- [Information provided]:
#####

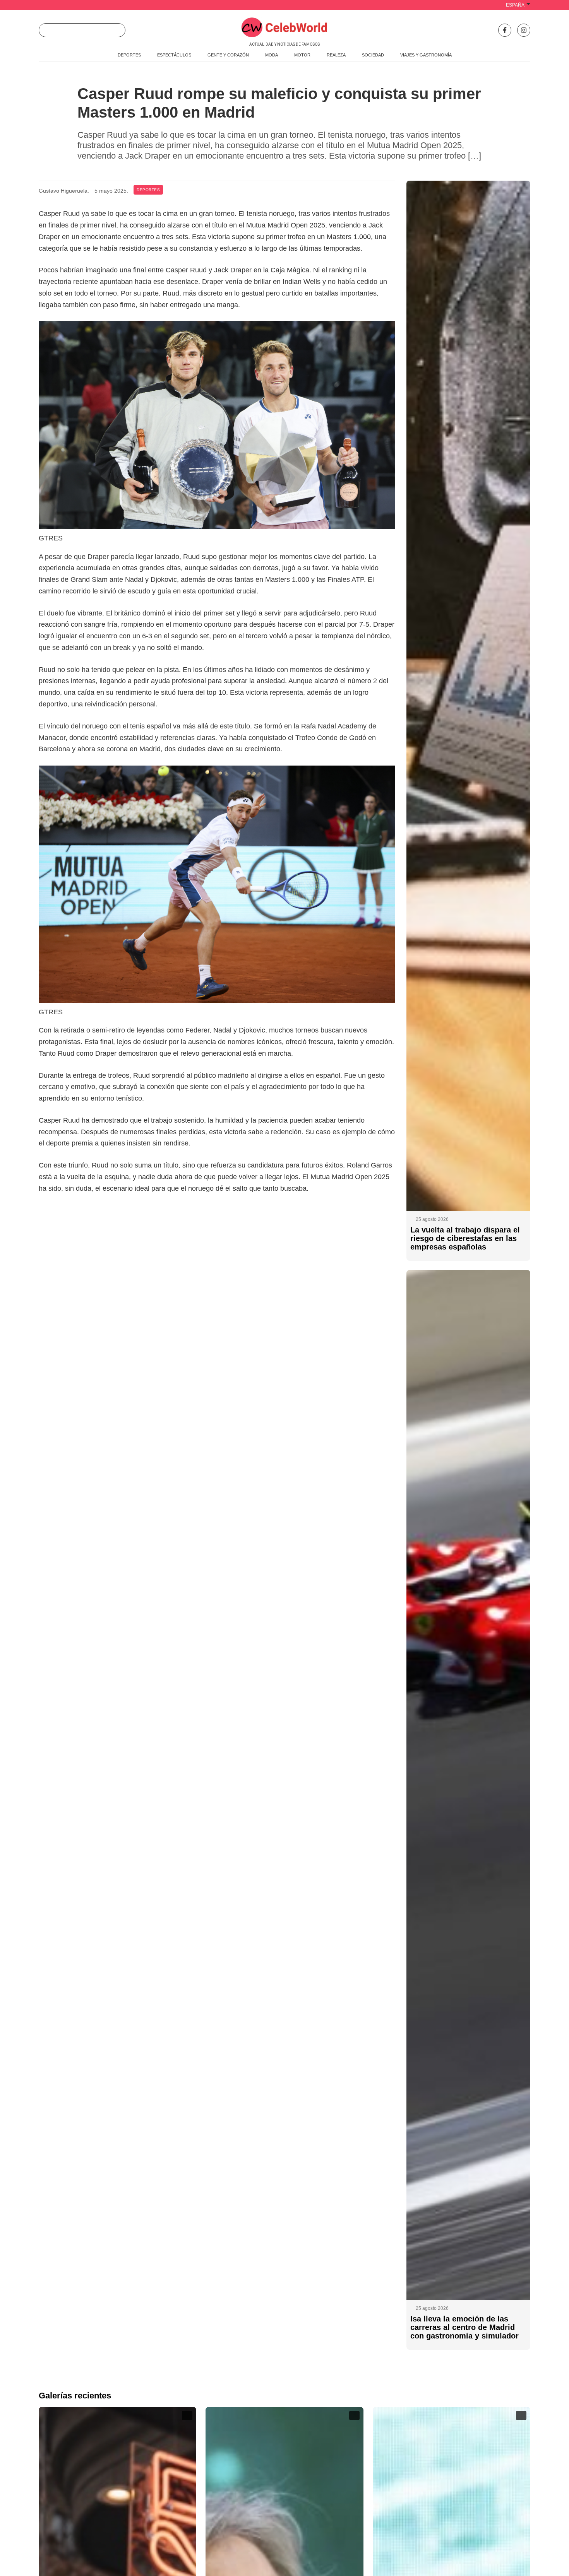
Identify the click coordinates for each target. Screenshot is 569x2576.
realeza (336, 55)
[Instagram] (523, 30)
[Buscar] (116, 30)
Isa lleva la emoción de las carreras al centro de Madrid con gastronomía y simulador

#####

- [Exercise goal]: The answer is the run of lines that starts at the one containing "[Instagram] (523, 30)" and ends at the last line of the material, reproduced exactly.

- [Your solution]:
[Instagram] (523, 30)
[Buscar] (116, 30)
Isa lleva la emoción de las carreras al centro de Madrid con gastronomía y simulador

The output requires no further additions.